*** Provided records Section Begins ***

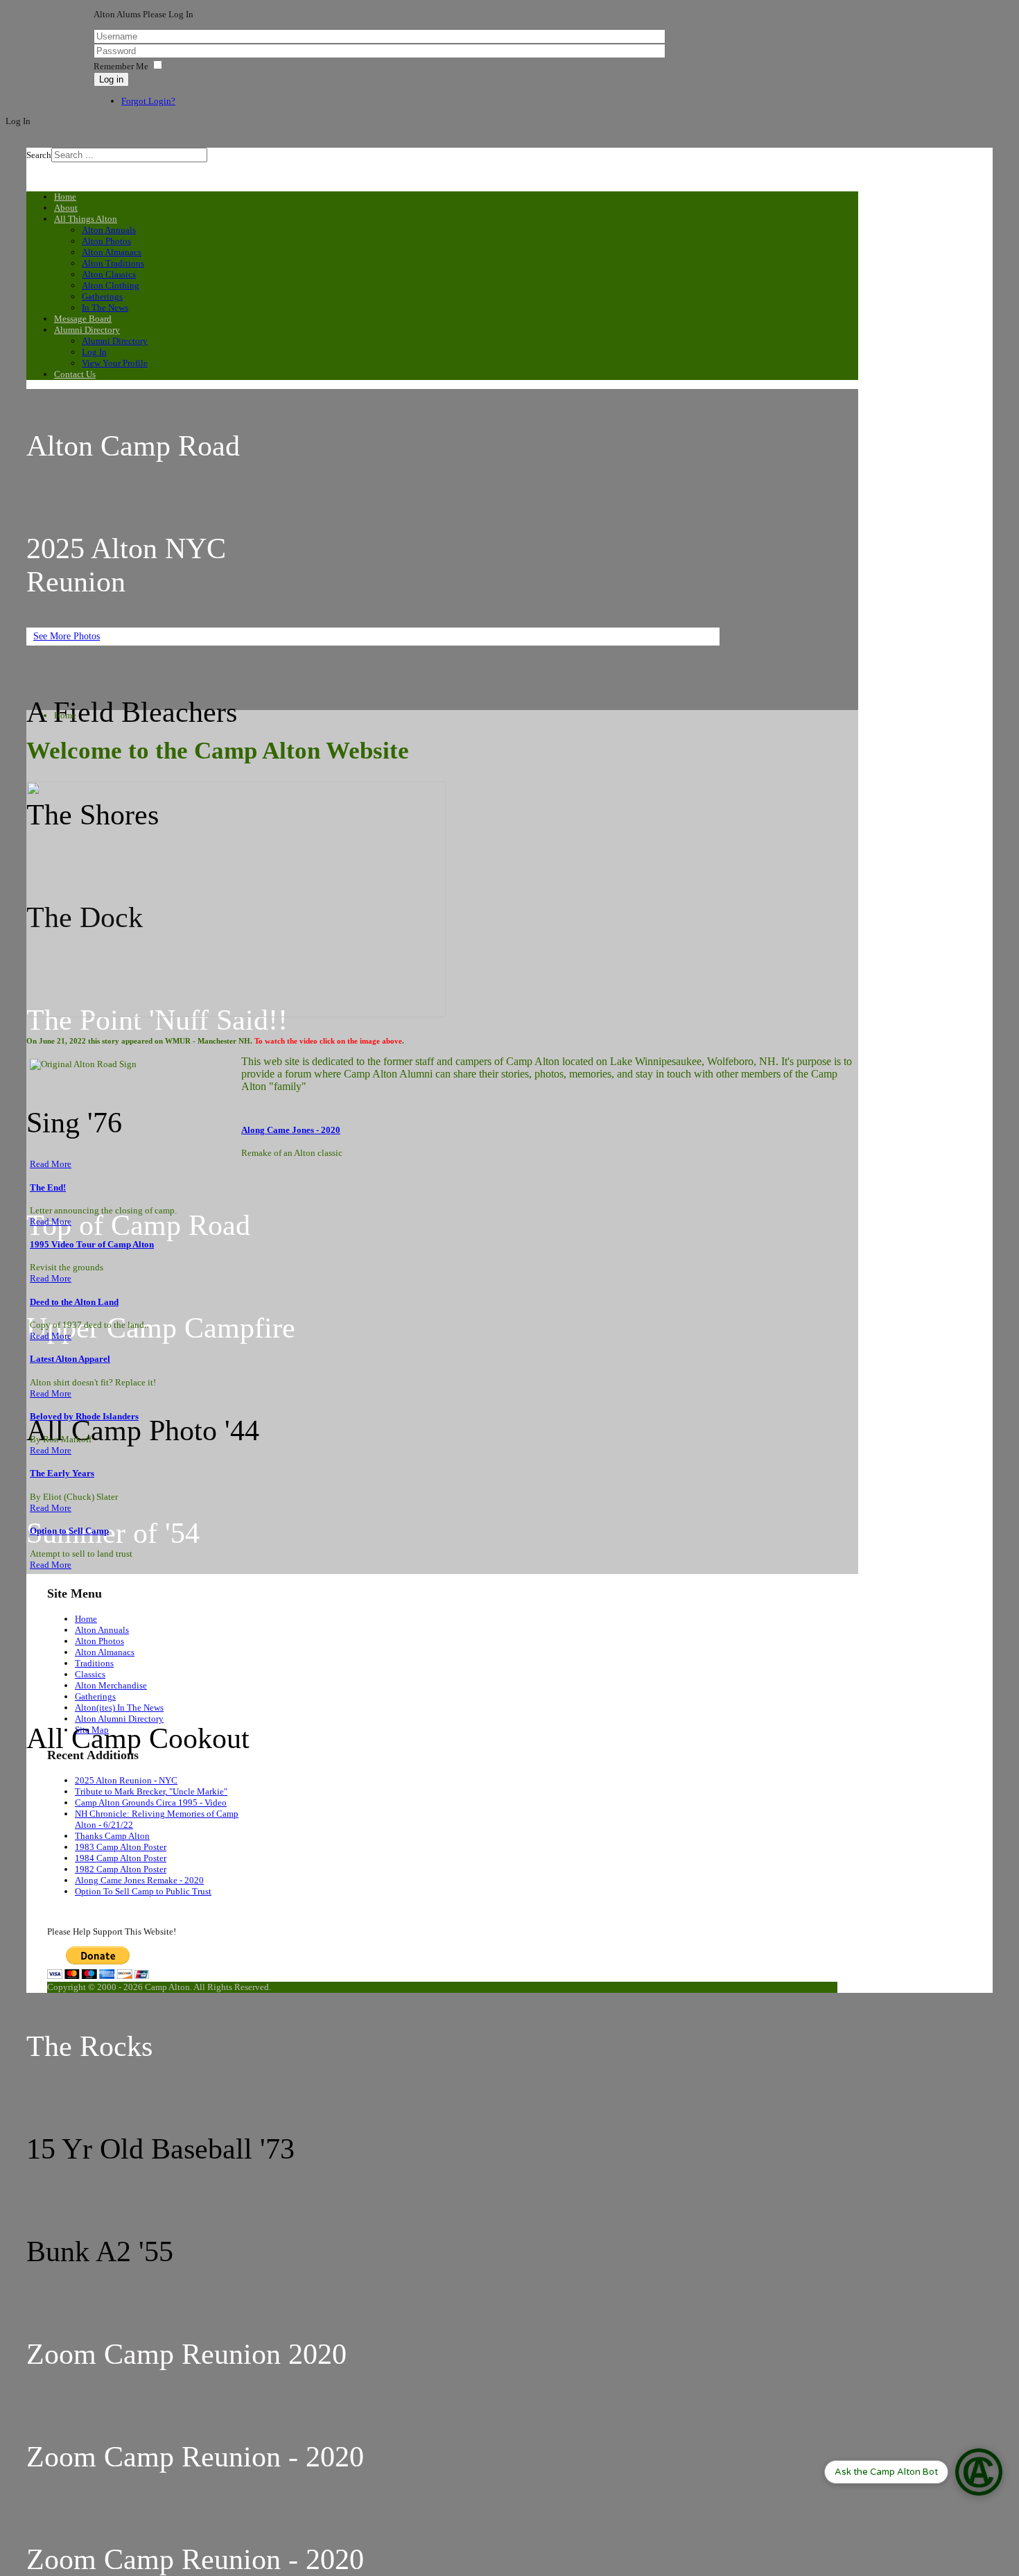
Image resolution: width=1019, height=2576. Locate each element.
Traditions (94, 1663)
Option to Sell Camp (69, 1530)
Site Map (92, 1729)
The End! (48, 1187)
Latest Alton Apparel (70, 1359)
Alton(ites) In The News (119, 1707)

*** Provided records Section Ends ***

# Action item:
The expected output is the lines from the one with "Option to Sell Camp (69, 1530)" through the end of the data, exactly as written and nothing more.

# Expected answer:
Option to Sell Camp (69, 1530)
Site Map (92, 1729)
The End! (48, 1187)
Latest Alton Apparel (70, 1359)
Alton(ites) In The News (119, 1707)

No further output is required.